▶ Given problem
Substitute "screenshot size" for "image size" in the rows from the line that has "The image size" through the last row, and write those lines out again with nothing else changed. Leave the pictures out.
### Given records ###
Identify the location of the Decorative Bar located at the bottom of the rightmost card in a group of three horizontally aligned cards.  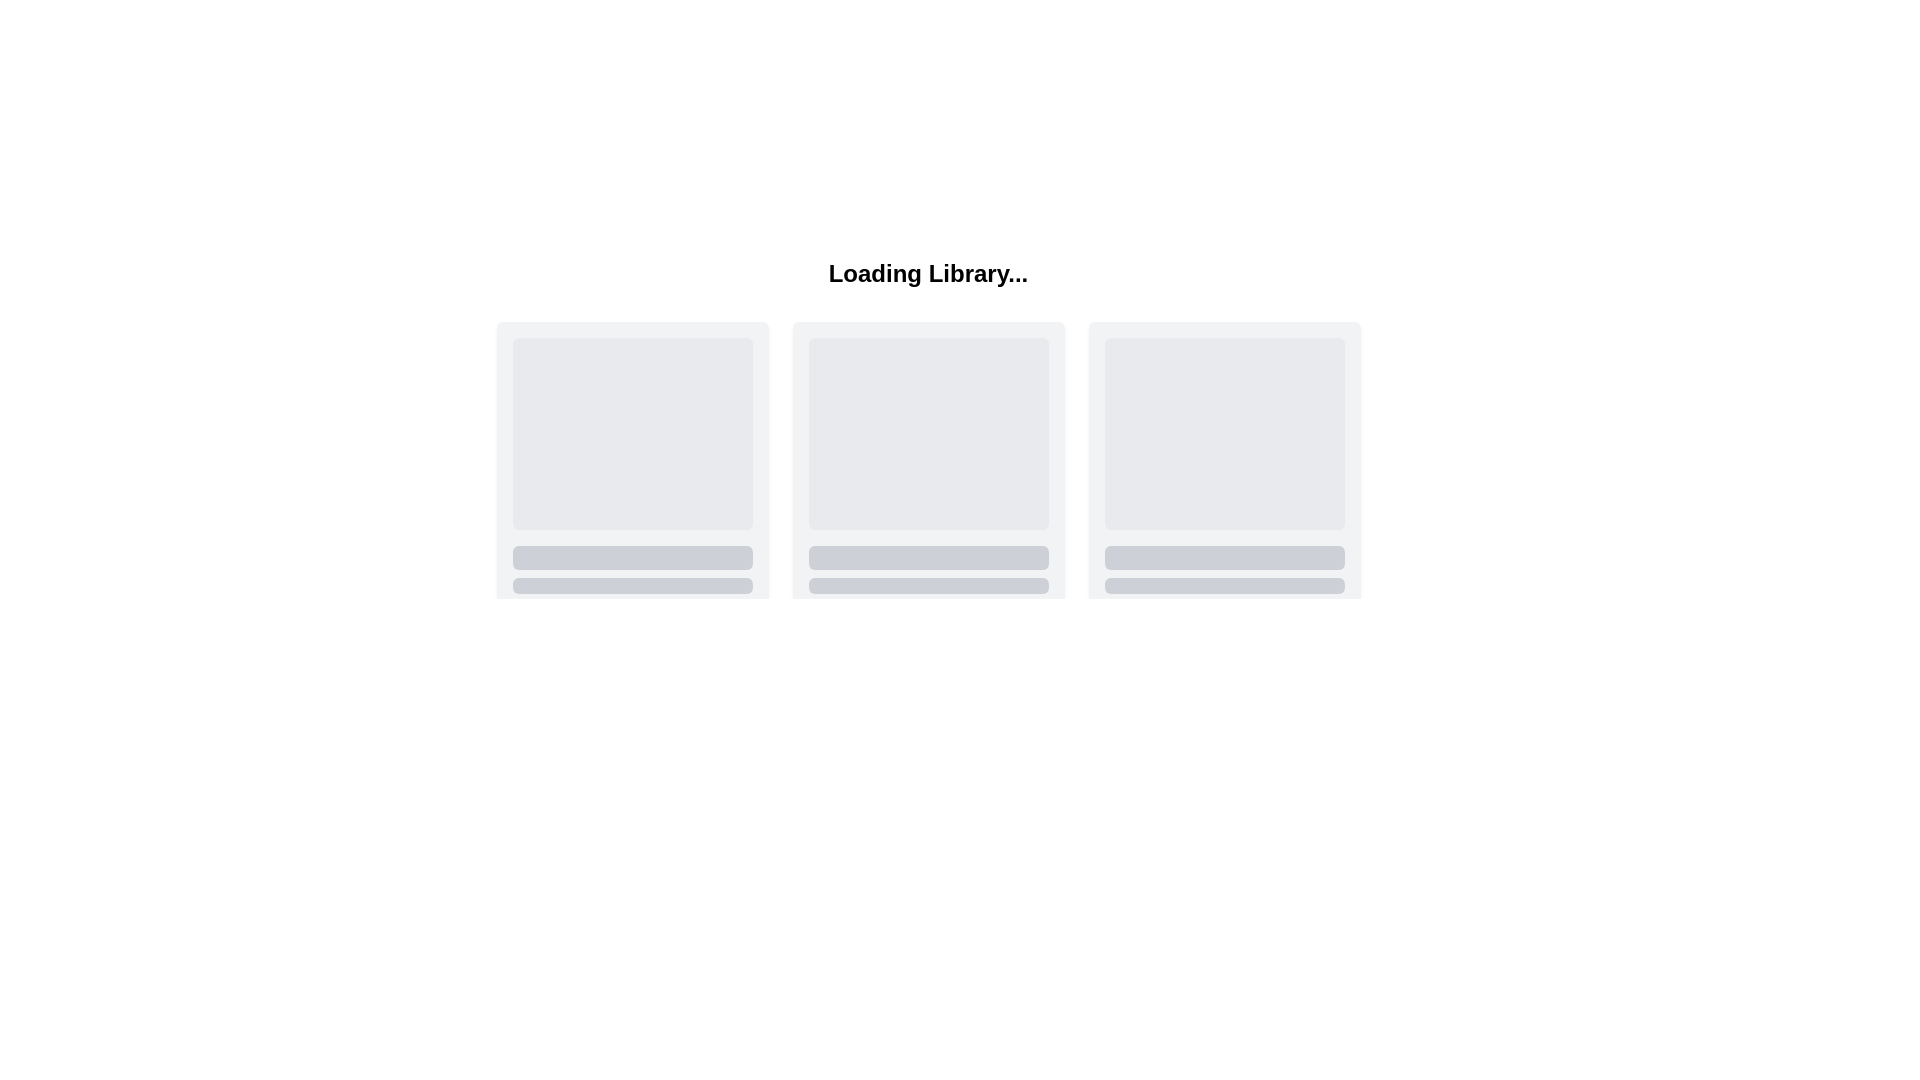
(1223, 585).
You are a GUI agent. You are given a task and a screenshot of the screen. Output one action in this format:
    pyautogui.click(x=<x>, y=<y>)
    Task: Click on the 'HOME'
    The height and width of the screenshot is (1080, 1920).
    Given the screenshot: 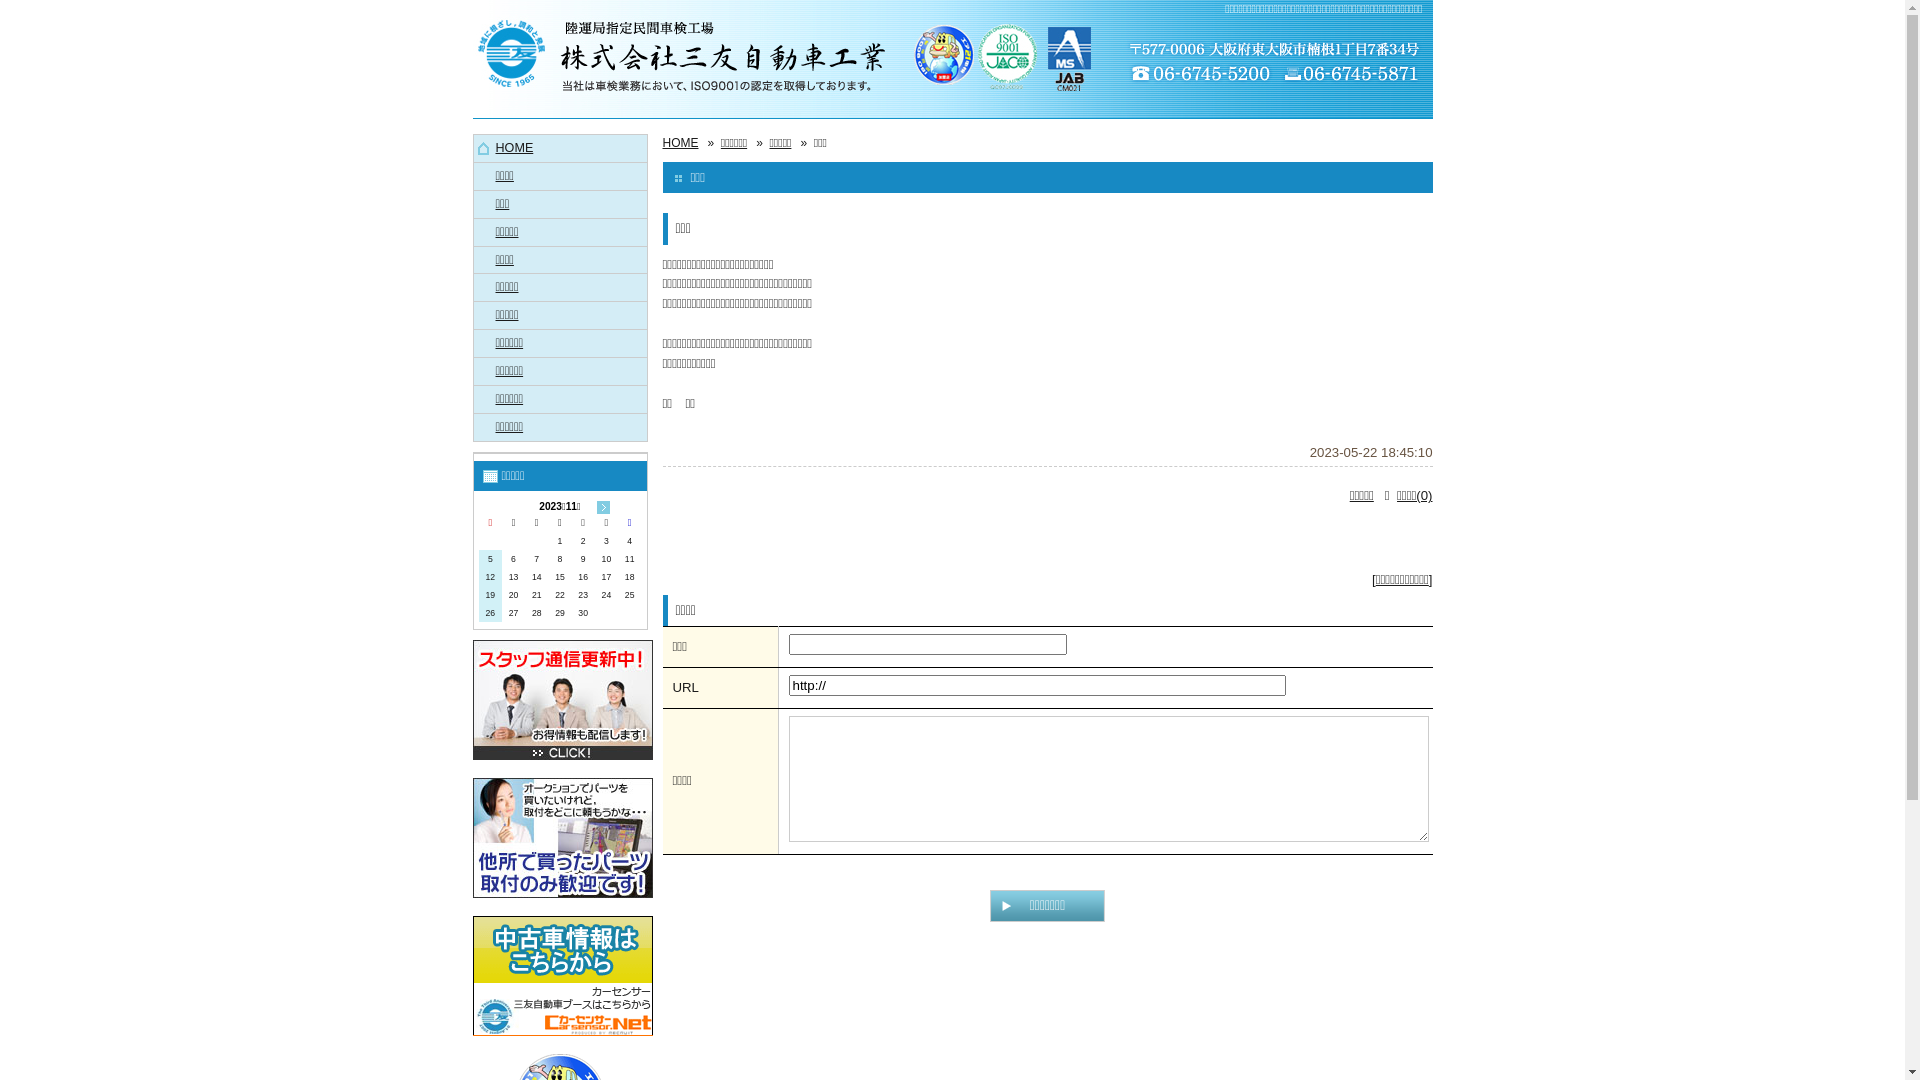 What is the action you would take?
    pyautogui.click(x=473, y=147)
    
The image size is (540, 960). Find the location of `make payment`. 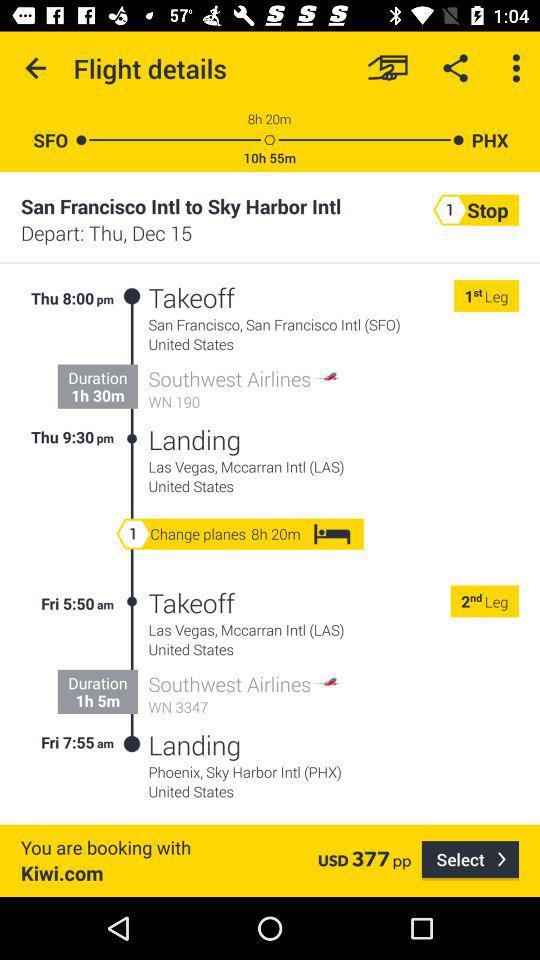

make payment is located at coordinates (387, 68).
###
▶ Exercise solution
The screenshot size is (540, 960). Find the location of `make payment`. 

make payment is located at coordinates (387, 68).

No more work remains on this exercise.